NOTE: We are currently in the process of migrating many of our monitoring services to Prometheus. For more information, visit the documentation page for Prometheus here.

We use Munin to provide real-time monitoring of our hardware. The master is dementors which runs a cron job every five minutes to collect data from the node server running on each machine. A custom script periodically generates the list of available nodes from LDAP.

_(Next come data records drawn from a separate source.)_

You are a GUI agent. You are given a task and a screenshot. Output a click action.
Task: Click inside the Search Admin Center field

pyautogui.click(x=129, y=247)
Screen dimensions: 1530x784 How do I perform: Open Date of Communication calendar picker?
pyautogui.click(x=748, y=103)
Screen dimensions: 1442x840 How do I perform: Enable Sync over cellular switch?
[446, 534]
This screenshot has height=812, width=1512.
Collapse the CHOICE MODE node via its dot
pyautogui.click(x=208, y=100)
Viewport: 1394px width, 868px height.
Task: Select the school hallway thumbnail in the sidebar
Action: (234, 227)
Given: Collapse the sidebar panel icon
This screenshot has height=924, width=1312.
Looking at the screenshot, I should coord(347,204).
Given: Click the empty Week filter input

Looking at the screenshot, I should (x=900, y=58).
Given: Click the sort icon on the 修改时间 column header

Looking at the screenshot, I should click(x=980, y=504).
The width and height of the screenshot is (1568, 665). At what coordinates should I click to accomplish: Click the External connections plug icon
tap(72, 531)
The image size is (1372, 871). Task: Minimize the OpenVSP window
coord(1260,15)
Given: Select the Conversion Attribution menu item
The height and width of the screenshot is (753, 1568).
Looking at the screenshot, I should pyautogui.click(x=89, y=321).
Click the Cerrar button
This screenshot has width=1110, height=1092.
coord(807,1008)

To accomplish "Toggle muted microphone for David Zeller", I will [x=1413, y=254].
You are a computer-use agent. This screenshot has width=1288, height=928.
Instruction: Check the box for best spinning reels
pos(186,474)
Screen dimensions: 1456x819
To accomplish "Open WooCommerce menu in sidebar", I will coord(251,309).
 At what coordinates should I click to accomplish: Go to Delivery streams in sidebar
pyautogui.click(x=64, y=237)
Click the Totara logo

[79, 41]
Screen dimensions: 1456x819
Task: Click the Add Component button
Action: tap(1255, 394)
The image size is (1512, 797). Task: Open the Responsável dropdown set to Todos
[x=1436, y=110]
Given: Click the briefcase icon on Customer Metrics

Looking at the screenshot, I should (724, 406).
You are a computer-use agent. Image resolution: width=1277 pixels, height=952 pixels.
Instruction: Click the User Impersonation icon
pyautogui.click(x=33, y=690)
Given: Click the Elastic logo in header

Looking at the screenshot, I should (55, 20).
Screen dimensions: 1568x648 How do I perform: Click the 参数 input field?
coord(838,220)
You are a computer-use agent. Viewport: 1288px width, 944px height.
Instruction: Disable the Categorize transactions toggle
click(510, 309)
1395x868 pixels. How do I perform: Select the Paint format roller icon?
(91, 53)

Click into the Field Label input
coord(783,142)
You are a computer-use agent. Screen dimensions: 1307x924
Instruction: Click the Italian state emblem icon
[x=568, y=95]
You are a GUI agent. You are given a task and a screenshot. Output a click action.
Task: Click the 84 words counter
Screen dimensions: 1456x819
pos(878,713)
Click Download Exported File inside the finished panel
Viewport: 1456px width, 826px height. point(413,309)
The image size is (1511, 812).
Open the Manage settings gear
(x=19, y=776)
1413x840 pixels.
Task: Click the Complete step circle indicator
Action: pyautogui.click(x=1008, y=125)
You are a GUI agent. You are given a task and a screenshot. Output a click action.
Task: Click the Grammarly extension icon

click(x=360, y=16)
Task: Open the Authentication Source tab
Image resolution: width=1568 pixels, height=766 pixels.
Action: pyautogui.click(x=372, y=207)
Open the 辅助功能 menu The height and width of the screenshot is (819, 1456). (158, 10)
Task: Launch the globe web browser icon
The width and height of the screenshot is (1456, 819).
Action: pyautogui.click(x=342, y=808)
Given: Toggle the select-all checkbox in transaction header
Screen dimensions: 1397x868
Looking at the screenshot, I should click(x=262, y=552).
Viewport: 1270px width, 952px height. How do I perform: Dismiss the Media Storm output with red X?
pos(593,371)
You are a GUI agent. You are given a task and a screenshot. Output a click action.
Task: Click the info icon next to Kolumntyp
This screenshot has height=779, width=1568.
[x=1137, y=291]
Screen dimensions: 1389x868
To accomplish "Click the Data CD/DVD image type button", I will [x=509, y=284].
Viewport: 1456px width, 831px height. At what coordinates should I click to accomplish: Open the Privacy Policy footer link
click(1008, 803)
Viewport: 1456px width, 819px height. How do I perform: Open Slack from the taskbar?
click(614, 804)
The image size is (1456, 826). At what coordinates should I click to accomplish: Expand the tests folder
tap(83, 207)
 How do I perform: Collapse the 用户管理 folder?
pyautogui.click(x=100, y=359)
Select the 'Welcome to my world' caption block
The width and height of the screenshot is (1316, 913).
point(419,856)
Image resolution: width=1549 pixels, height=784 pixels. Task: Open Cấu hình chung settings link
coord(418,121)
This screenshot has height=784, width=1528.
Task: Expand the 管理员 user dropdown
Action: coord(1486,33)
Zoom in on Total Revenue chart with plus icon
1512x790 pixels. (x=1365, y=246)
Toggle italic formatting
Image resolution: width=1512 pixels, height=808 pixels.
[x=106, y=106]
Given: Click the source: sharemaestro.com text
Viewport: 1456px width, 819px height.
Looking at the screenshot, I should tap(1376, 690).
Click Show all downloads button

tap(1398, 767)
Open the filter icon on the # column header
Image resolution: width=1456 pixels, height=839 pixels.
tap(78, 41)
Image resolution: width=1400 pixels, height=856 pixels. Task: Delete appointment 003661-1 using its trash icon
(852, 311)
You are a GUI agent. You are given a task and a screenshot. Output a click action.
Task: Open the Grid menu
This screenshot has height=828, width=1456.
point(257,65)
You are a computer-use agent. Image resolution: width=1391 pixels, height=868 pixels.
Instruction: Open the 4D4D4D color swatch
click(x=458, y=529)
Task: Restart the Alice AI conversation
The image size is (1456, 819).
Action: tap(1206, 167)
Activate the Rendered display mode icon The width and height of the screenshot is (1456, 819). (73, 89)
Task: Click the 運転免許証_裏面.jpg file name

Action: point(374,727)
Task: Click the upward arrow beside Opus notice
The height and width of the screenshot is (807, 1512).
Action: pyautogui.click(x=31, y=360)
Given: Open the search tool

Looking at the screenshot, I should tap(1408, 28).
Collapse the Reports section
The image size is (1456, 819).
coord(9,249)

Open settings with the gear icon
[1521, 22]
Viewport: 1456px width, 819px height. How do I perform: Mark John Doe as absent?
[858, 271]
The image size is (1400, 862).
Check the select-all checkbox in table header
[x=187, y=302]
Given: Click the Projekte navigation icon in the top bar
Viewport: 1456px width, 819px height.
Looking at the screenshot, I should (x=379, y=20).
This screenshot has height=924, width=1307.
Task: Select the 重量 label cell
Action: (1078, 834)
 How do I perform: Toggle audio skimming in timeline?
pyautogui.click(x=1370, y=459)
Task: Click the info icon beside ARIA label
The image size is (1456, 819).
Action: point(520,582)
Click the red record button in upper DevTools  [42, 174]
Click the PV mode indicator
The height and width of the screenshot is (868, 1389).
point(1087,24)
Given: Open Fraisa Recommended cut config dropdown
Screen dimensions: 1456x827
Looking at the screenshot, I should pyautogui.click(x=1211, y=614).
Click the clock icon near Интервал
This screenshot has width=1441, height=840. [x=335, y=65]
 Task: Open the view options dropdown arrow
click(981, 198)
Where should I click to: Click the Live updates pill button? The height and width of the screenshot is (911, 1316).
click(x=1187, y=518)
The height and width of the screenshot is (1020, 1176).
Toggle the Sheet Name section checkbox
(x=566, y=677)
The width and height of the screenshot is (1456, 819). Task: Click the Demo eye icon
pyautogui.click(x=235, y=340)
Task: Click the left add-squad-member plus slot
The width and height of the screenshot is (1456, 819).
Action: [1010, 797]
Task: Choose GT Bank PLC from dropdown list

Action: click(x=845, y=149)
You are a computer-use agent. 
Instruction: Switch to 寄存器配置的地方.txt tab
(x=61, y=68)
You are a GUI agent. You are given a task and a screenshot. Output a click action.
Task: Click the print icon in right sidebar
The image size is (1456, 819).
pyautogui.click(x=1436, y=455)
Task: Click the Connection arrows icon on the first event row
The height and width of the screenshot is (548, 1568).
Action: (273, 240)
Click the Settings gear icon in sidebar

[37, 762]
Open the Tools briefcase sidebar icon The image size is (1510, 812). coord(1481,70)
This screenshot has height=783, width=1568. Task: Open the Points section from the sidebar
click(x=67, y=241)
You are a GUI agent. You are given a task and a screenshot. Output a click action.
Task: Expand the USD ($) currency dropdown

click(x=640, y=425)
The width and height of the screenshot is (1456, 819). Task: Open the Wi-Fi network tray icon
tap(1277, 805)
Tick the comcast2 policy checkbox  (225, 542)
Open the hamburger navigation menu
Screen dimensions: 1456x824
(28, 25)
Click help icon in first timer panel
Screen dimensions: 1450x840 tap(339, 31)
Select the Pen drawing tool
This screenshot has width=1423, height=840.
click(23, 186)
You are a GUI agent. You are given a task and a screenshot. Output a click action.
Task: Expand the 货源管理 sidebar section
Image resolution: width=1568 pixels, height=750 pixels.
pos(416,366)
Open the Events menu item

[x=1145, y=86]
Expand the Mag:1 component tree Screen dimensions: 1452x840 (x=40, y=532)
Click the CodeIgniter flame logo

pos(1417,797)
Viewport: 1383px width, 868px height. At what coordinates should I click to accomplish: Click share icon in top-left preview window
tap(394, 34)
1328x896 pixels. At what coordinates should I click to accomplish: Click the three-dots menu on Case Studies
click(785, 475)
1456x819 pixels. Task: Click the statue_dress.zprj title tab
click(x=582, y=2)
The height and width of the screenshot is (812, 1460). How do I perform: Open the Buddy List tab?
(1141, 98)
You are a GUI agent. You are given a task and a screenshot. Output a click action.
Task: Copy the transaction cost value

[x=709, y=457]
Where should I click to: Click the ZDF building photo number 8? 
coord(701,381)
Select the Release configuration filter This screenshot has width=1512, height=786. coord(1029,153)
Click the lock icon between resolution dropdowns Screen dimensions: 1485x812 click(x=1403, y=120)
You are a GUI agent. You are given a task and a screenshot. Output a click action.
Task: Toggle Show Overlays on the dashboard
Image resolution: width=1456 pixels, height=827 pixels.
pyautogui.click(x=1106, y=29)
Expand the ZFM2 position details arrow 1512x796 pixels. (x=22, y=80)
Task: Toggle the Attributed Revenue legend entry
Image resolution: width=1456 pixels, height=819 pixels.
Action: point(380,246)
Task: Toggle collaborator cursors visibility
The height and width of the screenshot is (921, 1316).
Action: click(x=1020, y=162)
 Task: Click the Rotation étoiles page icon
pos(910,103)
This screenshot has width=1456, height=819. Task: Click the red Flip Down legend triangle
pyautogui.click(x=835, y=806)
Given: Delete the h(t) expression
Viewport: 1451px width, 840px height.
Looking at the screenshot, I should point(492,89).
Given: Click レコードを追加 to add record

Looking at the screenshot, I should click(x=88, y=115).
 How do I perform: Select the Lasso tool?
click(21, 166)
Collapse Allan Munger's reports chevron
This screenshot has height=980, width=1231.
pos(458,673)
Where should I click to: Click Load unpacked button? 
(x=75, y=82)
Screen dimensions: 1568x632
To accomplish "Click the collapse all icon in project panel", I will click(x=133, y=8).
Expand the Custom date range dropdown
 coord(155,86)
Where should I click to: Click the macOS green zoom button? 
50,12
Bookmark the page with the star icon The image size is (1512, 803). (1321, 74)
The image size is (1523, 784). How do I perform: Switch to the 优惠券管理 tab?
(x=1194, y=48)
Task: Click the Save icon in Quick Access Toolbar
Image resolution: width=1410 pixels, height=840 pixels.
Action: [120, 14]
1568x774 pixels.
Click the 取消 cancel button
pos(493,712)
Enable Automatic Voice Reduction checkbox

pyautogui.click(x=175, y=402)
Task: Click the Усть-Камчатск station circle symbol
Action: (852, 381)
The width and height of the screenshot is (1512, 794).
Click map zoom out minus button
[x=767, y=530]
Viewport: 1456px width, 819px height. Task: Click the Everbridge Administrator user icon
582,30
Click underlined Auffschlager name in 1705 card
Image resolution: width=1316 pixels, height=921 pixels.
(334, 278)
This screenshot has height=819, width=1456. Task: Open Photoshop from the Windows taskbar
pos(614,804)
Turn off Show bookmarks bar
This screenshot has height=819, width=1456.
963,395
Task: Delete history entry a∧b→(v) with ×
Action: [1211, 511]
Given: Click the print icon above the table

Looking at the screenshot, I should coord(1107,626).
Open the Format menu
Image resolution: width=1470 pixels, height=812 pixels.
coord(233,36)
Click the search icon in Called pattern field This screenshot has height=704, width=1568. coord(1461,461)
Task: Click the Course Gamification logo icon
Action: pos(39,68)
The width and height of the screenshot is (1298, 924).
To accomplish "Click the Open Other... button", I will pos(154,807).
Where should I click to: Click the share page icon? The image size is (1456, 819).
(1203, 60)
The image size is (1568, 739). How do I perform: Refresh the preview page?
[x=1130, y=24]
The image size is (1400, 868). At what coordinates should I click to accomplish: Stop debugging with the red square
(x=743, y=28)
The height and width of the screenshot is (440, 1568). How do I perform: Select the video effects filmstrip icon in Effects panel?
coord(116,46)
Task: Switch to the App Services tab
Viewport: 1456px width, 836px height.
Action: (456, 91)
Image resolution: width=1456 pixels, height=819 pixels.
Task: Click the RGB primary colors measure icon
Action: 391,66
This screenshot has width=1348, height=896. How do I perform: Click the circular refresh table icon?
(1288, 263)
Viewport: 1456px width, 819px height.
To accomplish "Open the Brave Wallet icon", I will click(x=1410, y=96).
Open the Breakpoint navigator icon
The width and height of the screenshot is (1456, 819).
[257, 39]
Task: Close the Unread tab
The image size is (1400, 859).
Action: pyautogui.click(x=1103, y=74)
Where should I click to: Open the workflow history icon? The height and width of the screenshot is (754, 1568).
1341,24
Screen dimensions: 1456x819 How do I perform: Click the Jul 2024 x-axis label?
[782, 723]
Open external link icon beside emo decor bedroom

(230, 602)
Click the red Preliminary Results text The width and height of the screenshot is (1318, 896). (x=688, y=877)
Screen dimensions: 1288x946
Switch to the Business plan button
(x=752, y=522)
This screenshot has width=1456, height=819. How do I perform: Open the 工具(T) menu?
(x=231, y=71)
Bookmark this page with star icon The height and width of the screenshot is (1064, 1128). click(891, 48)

We monitor servers, desktops, and staff VMs, but not the hozer boxes. Additionally, we don't receive email alerts for staff VMs.

Automated alerts

Munin sends mail to root whenever certain stats run out of bounds for a machine, e.g. if disk usage goes above 92%. Some plugins have configurable warning and critical levels for each field, which are usually set in the node config like so:

env.fieldname_warning min:max
env.fieldname_critical min:max

The warning bounds for each node are generated from a Puppet template in the ocf module using machine specs from facter. While config files use underscores, the display name for a variable's warning levels takes the form fieldname.warning or fieldname.critical.

When munin-limits finds a variable in warning or critical range, it pipes the alert text to another script which filters out uninteresting or noisy messages and emails the rest to root. Munin itself isn't very flexible about disabling alerts from plugins, so, if there is a noisy variable you want to ignore alerts for, you can add it to the list of IGNORED_WARNINGS.

Custom plugins

We provide a Puppet class, ocf::munin::plugin, which installs a custom Munin plugin to a machine, for example, to monitor the number of players on our CS:GO server. Writing a plugin is very easy, should you need to do so. When called without arguments, it should print to standard output a list of variable names and values:

field1.value <value>
field2.value <value>

When given the lone argument config, it should print display information for Munin graphs and variable warning levels:

graph_title Title
graph_vlabel yaxis
graph_scale no
field1.label label
field1.warning min:max